Quick questions about Bellingham’s past
The short answers behind the timeline above.
When was Bellingham founded?
The oldest of its settlements, Whatcom, was founded in 1852 around a lumber mill on Whatcom Creek. The modern city of Bellingham itself was created later, on December 28, 1903, when the rival cities of Whatcom and Fairhaven voted to consolidate under a single name.
Why is it called Bellingham?
The city takes its name from Bellingham Bay, which the British navigator George Vancouver charted in 1792 and named for Sir William Bellingham, an official of the Royal Navy. When the towns merged in 1903 they adopted the bay’s name for the new city.

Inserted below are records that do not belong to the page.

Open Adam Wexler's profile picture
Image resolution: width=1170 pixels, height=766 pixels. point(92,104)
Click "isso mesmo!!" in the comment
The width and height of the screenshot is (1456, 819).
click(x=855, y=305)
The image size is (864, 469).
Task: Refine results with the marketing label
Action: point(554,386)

What were the four original towns on Bellingham Bay?
Whatcom, Sehome, Bellingham, and Fairhaven grew up side by side in the 1850s. Through the 1880s railroad boom and the consolidations that followed, they absorbed one another until only Whatcom and Fairhaven remained, finally uniting as Bellingham in 1903.
When did Western Washington University open?
It was chartered in 1893 as the New Whatcom State Normal School, a teacher-training college, and opened on Sehome Hill in 1899 with a first class of 88 students. It was renamed Western Washington University in 1977 and now enrolls roughly sixteen thousand students.
What happened to the Bellingham waterfront?
A pulp and paper mill, run for decades by Georgia-Pacific, occupied the downtown shoreline until it closed (pulp in 2001, tissue in 2007). The Port of Bellingham is redeveloping the 137-acre site as the Waterfront District; Waypoint Park opened in 2018, keeping the mill’s salvaged ‘Acid Ball’ as public art.